**Supplied records:**
— begin —

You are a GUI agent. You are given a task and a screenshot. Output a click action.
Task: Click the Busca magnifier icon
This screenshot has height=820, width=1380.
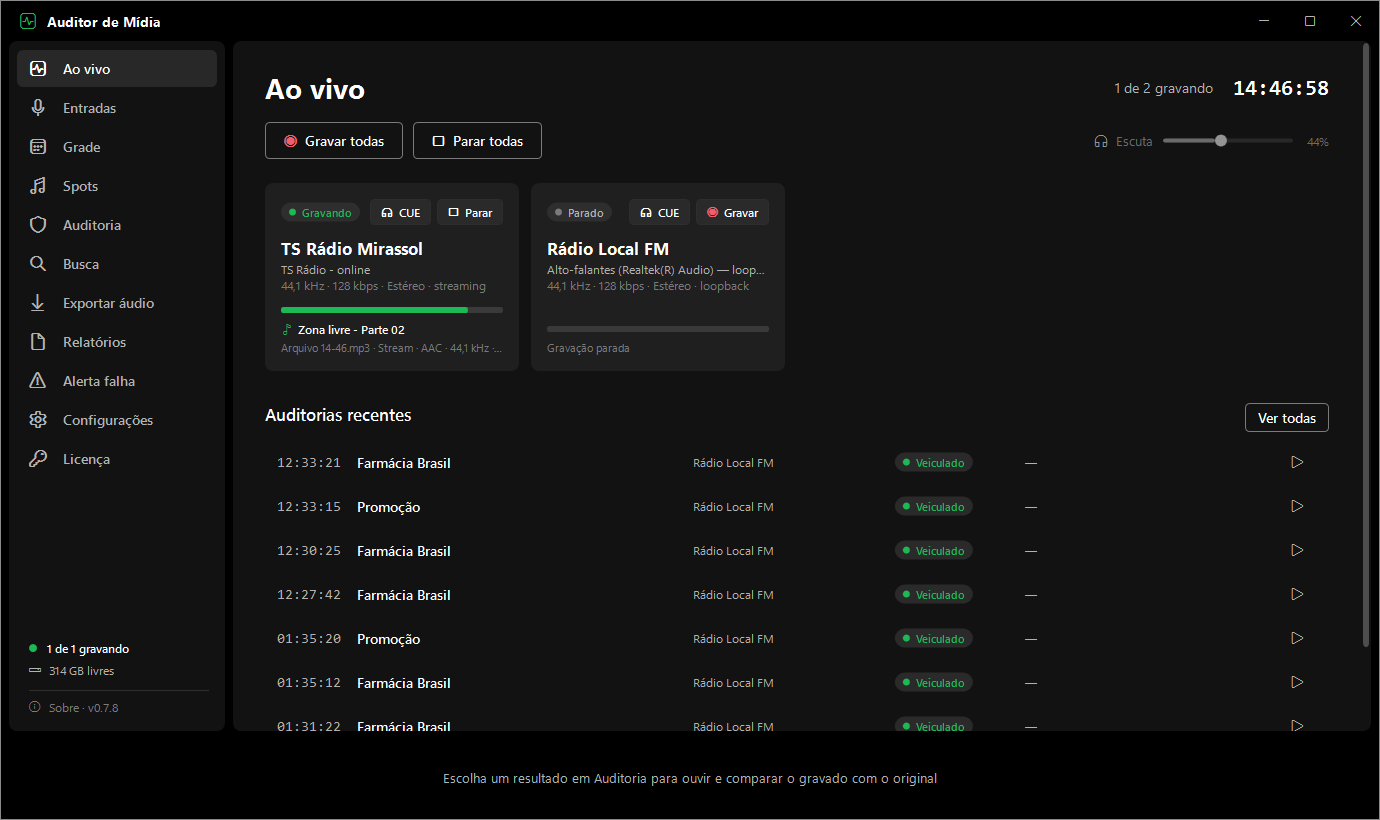pyautogui.click(x=38, y=264)
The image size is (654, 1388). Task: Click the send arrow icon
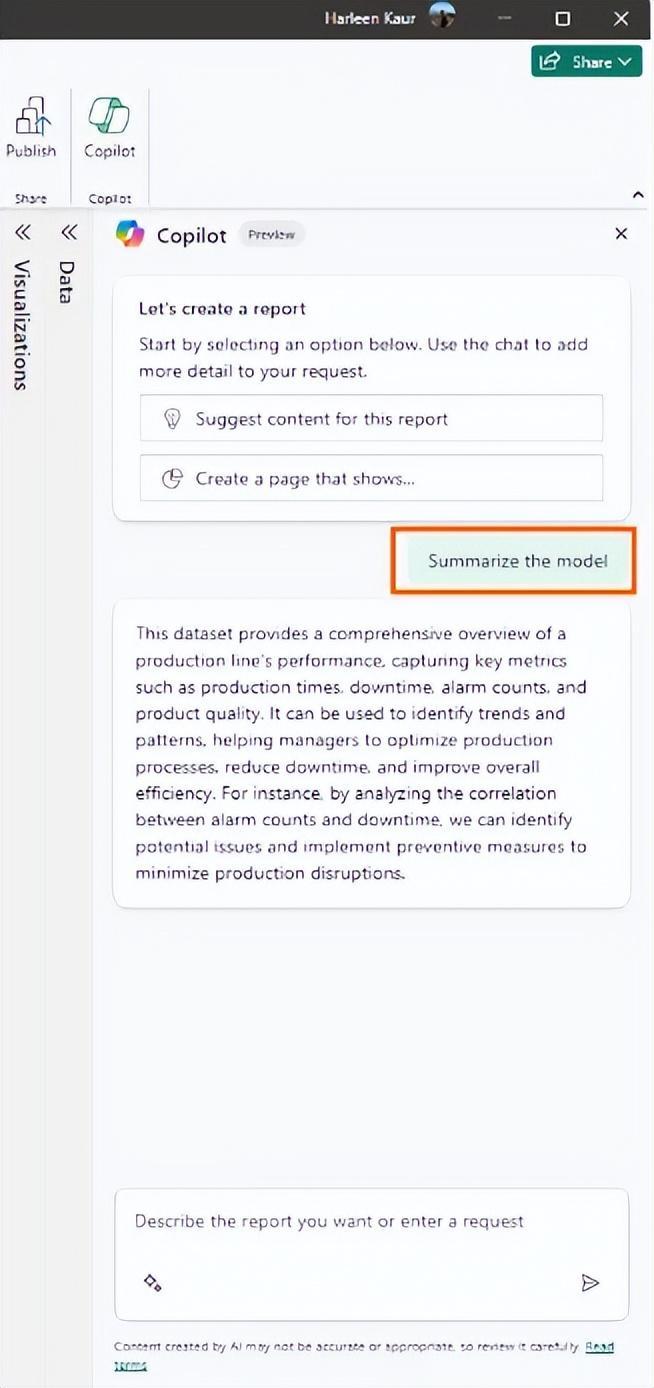(591, 1283)
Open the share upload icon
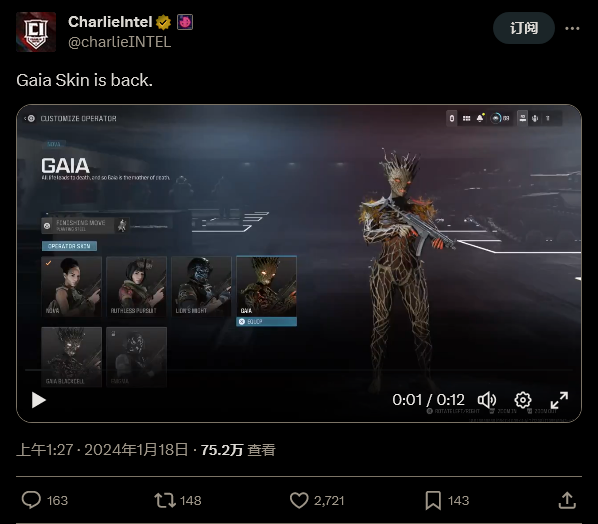Viewport: 598px width, 524px height. [567, 500]
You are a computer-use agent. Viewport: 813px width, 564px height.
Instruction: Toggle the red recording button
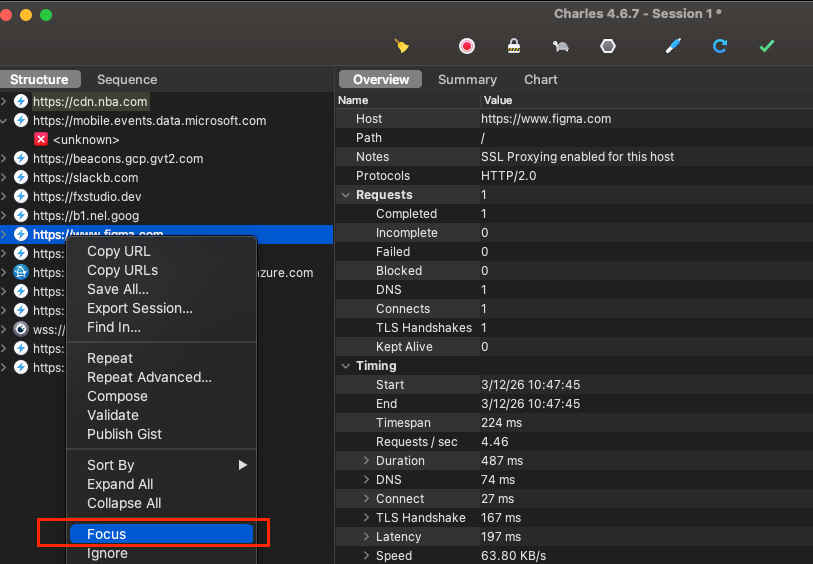[466, 46]
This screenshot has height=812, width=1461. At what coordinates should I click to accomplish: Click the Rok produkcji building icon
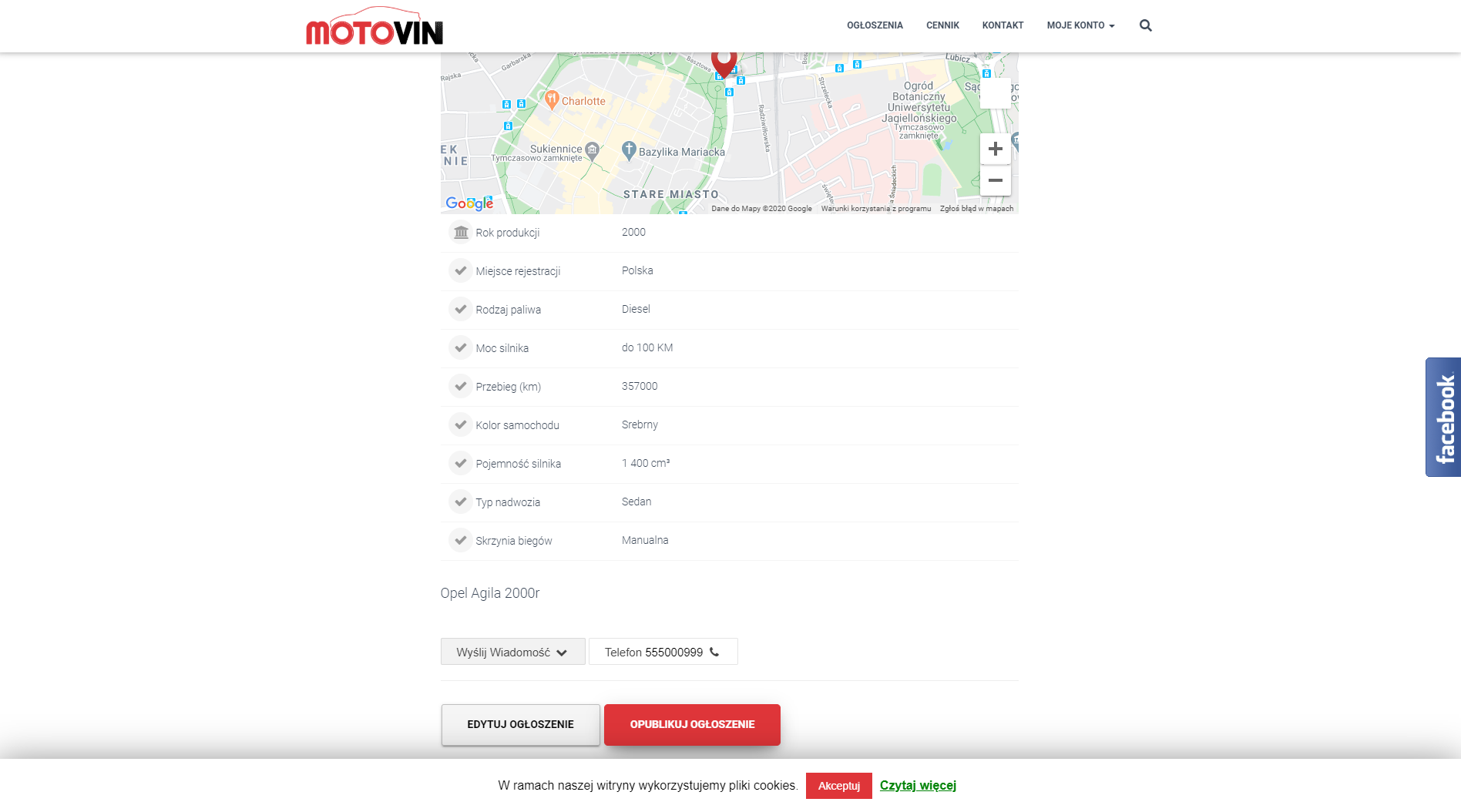[461, 232]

— end —

**Exercise prompt:** Rewrite the records from the line containing "You are a computer-use" through the last record, including both, as a two-column CSV with the columns instruction and reply. Give one row per record, put each field in quotes, replace line breaks with spaces, and leave the pictures out.

**Output of the task:**
instruction,reply
"You are a computer-use agent. Viewport: 813px width, 564px height. Instruction: Toggle the red recording button","[466, 46]"
"This screenshot has height=812, width=1461. At what coordinates should I click to accomplish: Click the Rok produkcji building icon","[461, 232]"